C++ has exceptions and having seen the vast majority of code and the way it’s written and the understanding of people writing it, exception safety is a foreign concept. Doing it in C without RAII seems particularly masochistic and doomed to fail.
And unwinding the stack isn’t what you want to do because you’re basically signaling you want to cancel the operation and you’re throwing all the state when you precisely don’t want to do that - you just want to pause the current task and do other I/O in the meantime.
you can longjmp, swapcontext or whatever from a signal handler into another lightweight fiber. The problem is that there is no "until the page arrive" notification. You would have to poll mincore which is awful.

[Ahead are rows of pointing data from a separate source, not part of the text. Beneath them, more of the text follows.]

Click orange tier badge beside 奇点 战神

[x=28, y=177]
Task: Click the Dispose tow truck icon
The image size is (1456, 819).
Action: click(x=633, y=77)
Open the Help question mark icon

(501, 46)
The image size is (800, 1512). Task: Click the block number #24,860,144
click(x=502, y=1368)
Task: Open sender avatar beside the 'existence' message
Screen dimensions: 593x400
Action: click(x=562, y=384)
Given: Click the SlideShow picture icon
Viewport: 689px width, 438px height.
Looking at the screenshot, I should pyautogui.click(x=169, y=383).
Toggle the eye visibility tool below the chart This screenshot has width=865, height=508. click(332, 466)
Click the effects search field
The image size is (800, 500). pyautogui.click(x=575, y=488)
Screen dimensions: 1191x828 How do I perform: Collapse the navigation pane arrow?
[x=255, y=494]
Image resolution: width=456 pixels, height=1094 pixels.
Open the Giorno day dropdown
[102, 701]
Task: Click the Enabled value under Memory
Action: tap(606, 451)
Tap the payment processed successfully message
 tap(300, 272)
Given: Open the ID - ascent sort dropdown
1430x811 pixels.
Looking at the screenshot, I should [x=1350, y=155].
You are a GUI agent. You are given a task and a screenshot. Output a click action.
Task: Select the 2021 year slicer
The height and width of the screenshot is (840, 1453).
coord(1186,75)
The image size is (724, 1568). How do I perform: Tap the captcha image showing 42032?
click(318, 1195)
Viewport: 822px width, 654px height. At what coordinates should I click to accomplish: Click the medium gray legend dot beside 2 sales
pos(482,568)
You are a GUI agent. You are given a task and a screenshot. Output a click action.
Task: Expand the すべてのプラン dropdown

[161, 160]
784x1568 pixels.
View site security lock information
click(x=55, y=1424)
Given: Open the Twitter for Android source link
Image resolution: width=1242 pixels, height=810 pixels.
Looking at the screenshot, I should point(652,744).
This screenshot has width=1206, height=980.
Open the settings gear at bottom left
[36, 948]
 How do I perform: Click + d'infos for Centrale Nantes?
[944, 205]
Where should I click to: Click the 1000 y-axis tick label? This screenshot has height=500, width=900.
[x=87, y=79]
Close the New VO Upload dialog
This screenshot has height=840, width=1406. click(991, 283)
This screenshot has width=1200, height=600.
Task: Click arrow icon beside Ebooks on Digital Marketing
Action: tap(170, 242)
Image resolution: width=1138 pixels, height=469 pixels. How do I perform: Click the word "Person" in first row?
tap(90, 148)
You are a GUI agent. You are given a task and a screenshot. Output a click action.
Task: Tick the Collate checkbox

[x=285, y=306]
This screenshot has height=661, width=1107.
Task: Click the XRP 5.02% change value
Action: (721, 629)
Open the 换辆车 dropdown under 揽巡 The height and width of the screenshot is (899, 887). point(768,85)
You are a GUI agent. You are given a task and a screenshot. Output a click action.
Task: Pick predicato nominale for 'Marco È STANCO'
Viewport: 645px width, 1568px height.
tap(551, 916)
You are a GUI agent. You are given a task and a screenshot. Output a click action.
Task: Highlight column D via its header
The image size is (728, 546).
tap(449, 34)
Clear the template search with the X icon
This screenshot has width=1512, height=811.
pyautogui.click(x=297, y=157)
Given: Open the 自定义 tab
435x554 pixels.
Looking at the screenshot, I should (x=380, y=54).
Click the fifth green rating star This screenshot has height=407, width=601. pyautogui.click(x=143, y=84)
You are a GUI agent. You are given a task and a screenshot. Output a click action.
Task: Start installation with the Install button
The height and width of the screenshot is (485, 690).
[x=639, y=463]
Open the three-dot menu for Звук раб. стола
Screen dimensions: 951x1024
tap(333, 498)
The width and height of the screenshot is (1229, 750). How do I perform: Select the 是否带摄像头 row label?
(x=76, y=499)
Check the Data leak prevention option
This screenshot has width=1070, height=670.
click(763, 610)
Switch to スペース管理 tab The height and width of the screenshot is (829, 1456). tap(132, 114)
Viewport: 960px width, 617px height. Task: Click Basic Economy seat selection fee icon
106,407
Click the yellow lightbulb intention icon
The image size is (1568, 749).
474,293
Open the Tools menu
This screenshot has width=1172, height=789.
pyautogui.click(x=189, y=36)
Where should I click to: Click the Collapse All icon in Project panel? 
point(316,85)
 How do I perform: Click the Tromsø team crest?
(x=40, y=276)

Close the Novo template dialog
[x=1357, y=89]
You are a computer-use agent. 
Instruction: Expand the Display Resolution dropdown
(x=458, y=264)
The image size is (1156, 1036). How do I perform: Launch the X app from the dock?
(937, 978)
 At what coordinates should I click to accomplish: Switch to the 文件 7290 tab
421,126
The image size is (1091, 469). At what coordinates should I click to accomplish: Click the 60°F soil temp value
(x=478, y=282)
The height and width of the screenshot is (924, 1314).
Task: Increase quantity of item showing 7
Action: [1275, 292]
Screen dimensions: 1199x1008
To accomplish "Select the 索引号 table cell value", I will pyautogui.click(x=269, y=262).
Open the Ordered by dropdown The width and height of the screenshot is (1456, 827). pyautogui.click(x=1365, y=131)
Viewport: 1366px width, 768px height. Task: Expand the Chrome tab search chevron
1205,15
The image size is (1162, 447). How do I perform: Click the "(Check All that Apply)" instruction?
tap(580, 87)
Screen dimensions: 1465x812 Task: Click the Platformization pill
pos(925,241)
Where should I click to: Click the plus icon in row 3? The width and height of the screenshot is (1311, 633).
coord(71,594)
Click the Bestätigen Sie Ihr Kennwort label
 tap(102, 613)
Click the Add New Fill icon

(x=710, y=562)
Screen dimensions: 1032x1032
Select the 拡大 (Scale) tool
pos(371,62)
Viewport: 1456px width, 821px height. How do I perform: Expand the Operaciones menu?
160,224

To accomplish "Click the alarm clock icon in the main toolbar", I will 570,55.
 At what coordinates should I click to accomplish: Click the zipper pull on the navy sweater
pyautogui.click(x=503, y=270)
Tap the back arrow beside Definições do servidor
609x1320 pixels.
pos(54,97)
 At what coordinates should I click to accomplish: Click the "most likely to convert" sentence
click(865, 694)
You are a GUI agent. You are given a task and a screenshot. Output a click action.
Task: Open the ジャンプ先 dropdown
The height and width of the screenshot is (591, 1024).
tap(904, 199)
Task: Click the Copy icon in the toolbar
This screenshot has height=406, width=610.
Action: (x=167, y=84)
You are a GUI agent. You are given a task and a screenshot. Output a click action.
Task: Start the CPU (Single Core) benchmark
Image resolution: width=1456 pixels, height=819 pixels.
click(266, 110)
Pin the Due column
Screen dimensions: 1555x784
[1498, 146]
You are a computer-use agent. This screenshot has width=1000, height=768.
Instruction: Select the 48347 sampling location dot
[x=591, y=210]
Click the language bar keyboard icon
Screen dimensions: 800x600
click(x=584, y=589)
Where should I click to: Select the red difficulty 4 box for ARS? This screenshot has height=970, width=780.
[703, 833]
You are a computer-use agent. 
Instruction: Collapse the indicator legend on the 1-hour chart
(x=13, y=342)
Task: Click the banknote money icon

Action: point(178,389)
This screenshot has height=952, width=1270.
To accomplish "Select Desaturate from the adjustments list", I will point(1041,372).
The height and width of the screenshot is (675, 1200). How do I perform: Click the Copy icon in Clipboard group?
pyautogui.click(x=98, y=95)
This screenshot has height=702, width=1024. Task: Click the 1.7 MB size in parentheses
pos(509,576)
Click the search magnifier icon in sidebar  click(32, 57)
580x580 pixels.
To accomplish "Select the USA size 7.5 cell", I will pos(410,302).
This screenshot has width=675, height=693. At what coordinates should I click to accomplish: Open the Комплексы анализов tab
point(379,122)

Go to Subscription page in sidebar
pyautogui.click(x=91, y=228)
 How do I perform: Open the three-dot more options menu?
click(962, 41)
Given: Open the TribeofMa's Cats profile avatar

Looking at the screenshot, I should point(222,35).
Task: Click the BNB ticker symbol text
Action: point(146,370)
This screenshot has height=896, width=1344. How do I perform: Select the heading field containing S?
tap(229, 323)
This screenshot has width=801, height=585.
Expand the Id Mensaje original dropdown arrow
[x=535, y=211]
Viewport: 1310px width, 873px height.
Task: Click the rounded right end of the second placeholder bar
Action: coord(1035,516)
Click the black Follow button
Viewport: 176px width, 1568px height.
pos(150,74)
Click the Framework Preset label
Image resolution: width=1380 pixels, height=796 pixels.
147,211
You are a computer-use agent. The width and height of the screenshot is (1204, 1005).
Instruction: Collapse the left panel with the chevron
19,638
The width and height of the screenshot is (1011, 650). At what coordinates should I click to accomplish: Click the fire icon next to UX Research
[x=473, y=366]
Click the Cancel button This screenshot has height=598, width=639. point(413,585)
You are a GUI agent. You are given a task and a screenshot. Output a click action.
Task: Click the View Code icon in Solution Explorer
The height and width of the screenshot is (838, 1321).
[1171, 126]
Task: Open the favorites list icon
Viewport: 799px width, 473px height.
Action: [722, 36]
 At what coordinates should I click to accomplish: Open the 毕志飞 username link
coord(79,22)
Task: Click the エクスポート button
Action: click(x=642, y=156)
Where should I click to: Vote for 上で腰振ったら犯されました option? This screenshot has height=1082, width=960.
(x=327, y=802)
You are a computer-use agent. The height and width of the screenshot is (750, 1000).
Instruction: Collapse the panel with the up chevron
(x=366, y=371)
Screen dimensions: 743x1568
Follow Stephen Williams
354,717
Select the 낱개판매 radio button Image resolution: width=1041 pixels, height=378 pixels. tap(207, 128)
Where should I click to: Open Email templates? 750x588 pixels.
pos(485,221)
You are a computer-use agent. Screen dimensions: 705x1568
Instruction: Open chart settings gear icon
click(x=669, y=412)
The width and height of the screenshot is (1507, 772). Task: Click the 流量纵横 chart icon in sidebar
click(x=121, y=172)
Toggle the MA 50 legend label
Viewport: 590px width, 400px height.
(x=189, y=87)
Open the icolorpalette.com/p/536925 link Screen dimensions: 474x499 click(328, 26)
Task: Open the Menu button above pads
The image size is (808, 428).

You could of course imagine an ansychronous "mmap complete notification" syscal, but at that point why not just use io_uring, it will be simpler and it has the benefit of actually existing.
Windows C has exceptions, and no one has ever thought about doing something like this.
They are only used for the same purpose as UNIX signals, without their flaws.
In any case, page faults are OS specific, how to standardise such behaviour, with the added performance loss switching between both userspace and kernel.